Exhibit 10.3
AMENDMENT #1 TO EMPLOYMENT AGREEMENT
ePlus inc. (the “Company”), a Delaware corporation, and Elaine D. Marion (the “Executive”) (collectively, “the Parties”) have previously entered into an Employment Agreement (the “Agreement”), effective September 30, 2009. The Parties hereby agree to this Amendment #1 (“Amendment #1”)
1. Paragraph 2(b) of the Agreement shall be replaced in its entirety with the following:
(b) “Employment Term” shall be the period from the date of the last signature below through and including September 30, 2011.
2. The last sentence of Section 5(b) shall be replaced with the following:
In no event will any bonus earned under this Section 5(b) be paid later than the next December 31st following the fiscal year in which the bonus was earned, unless calculation of the bonus is not administratively practicable by that date, and further delay would not violate Code Section 409A.
3. Subsection 7(c)(5) shall be added which reads as follows:
(5) Any release and certification required from the Executive under the first paragraph of this Section 7(c) shall be on the form attached as Exhibit 1 unless the Company has provided Executive a different form on or before his termination of employment. The applicable release and certification must be signed and returned by Executive to the Company within twenty one (21) days of the date of termination of employment and not revoked in order for Executive to be entitled to payments under Section 7(c). Except as provided by subsection 7(c)(4), provided the requirements of this subsection are met, any lump sum payment due Executive under subsection 7(c)(1), (2),& #160; or (3) shall be paid on the last day of the thirty (30) day, sixty (60) day or other applicable period in which the Company may make such payment in compliance with the applicable provision.
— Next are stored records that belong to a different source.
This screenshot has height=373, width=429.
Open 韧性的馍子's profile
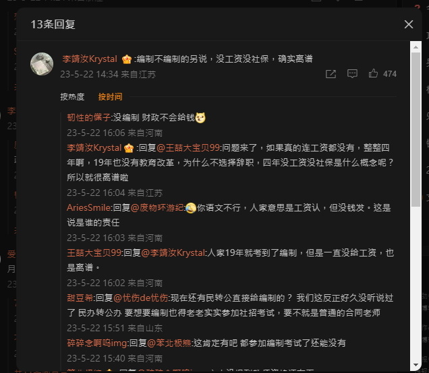88,117
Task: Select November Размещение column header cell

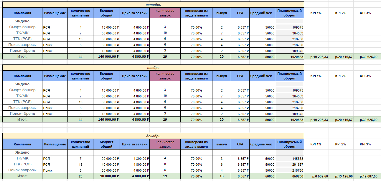Action: pyautogui.click(x=55, y=76)
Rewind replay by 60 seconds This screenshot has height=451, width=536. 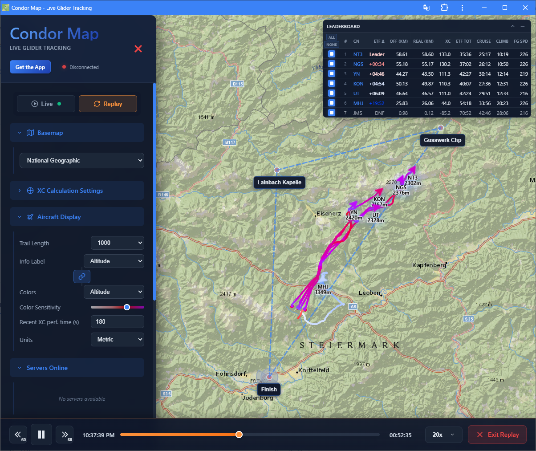18,435
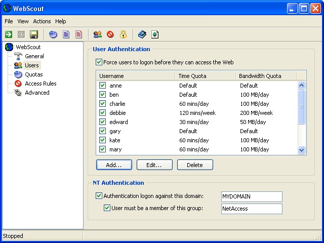
Task: Open the blue help book icon
Action: click(142, 34)
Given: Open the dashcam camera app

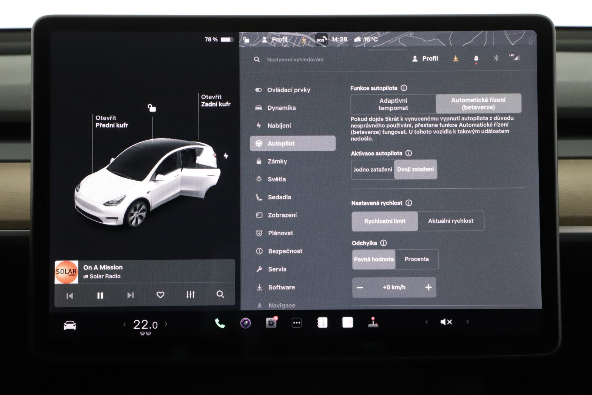Looking at the screenshot, I should coord(271,323).
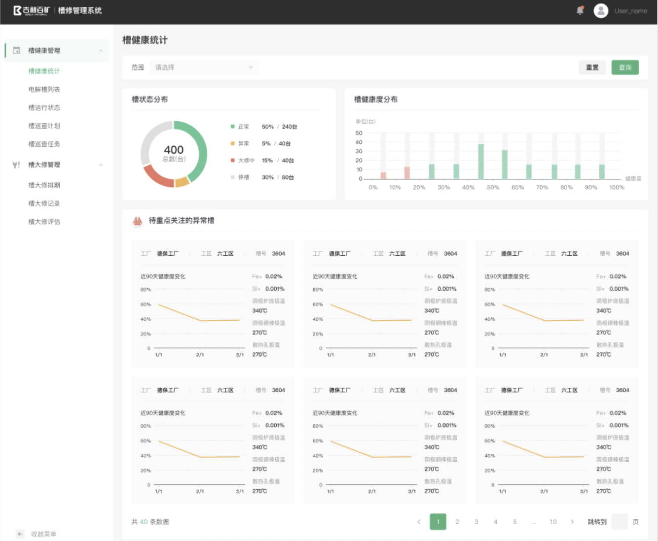Open 电解槽列表 in the sidebar
Image resolution: width=658 pixels, height=541 pixels.
[44, 89]
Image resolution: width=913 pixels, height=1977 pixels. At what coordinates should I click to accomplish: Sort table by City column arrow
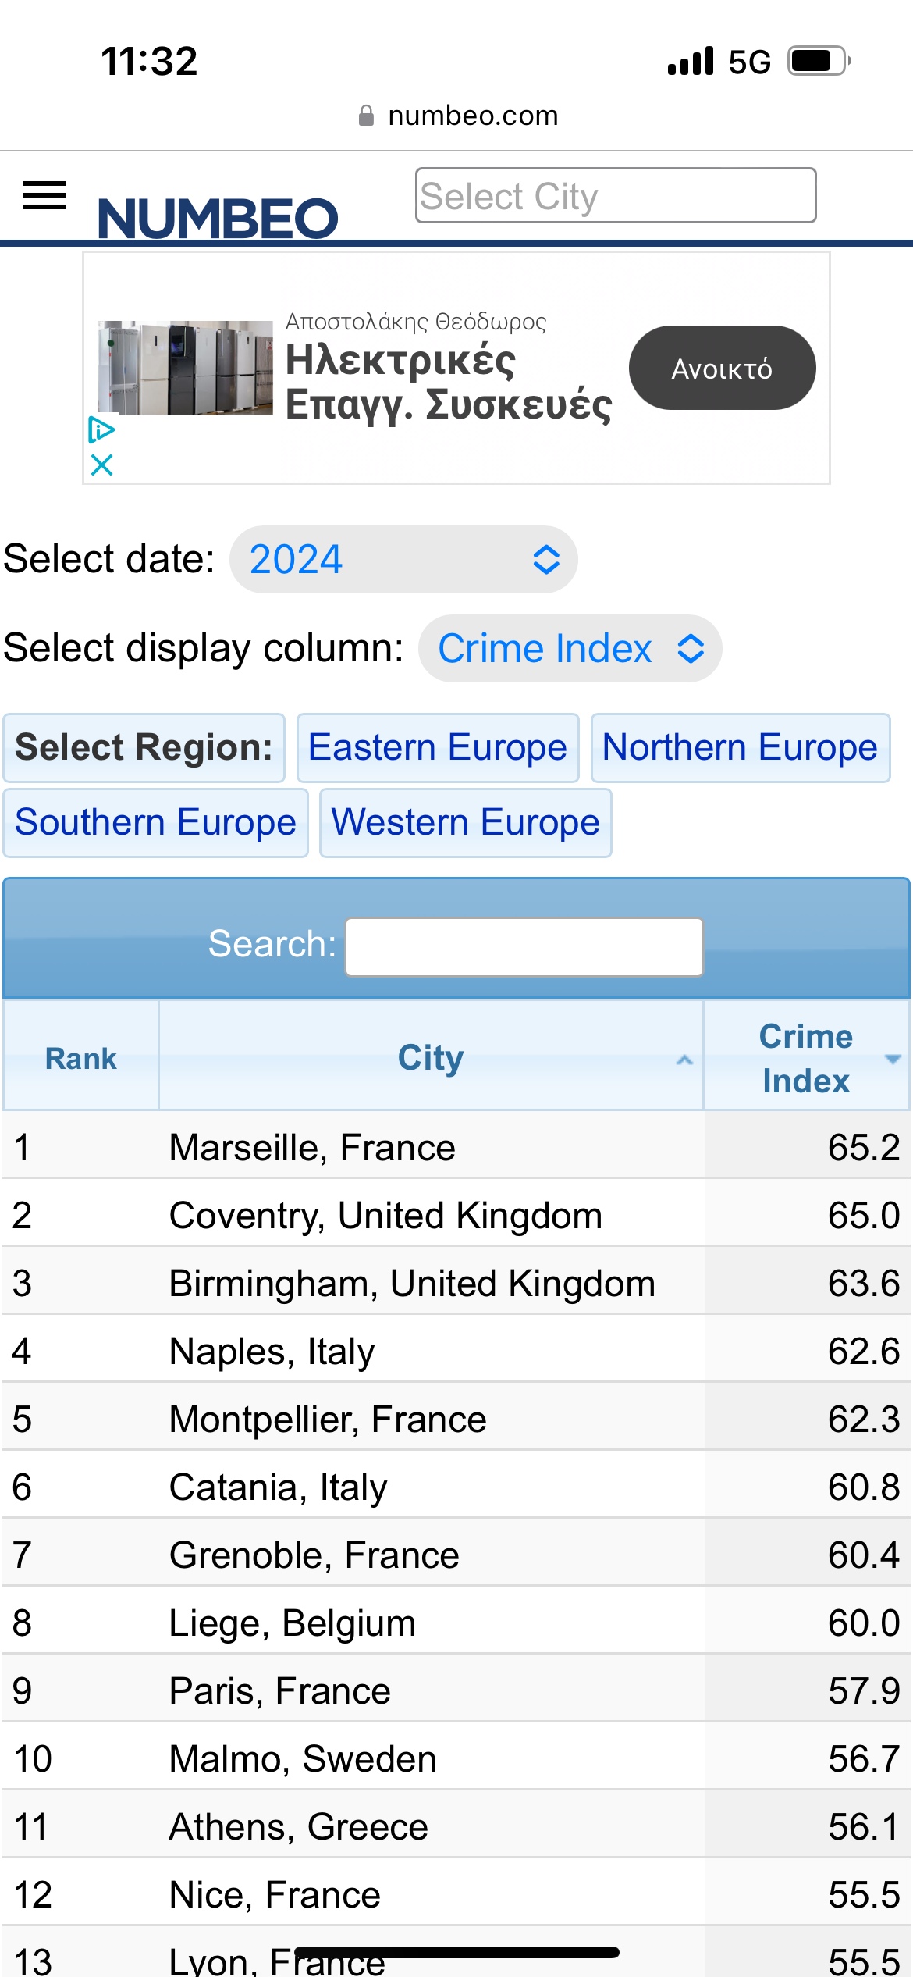(x=684, y=1060)
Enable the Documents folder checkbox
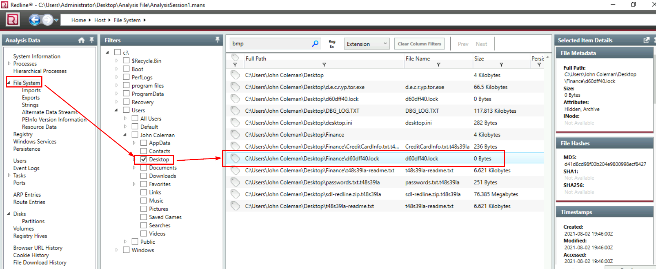This screenshot has height=269, width=656. click(x=144, y=168)
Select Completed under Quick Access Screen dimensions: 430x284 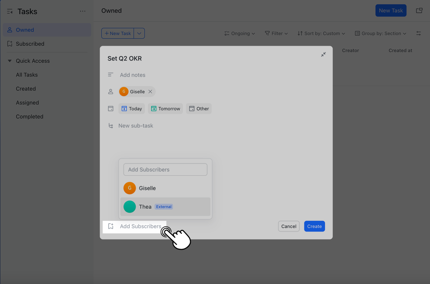(30, 116)
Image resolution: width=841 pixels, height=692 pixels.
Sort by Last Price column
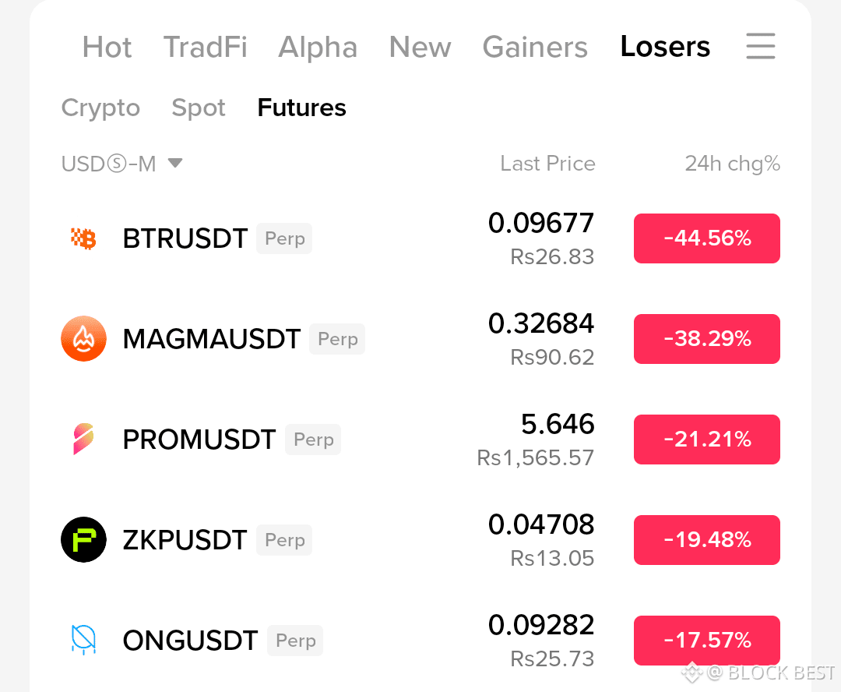click(547, 163)
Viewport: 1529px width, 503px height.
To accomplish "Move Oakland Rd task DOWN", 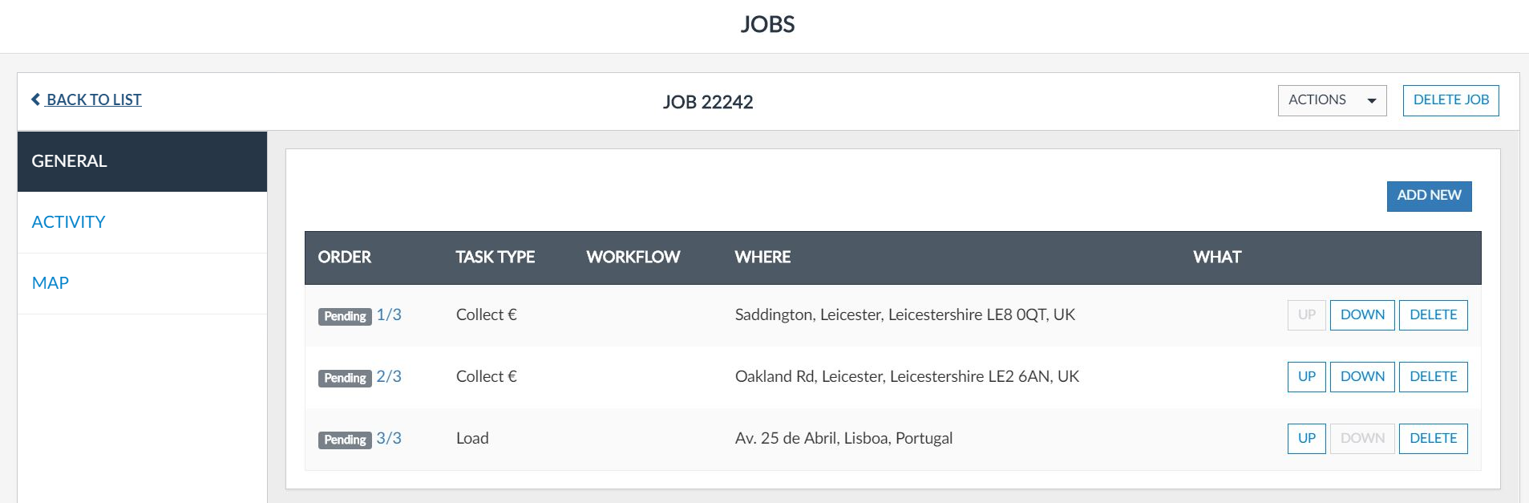I will [x=1361, y=377].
4. Sample Release and Certification
The Sample Release included as Exhibit 1 to the Agreement shall be amended to include the following as the penultimate sentence:
Employee hereby certifies he has complied with Sections 8, 9, 10, 11 and 12 of his Employment Agreement (confidentiality, intellectual property, non-compete, non-solicit, conflict of interest and return of property provisions).
No other provision of the Agreement is affected by this Amendment #1.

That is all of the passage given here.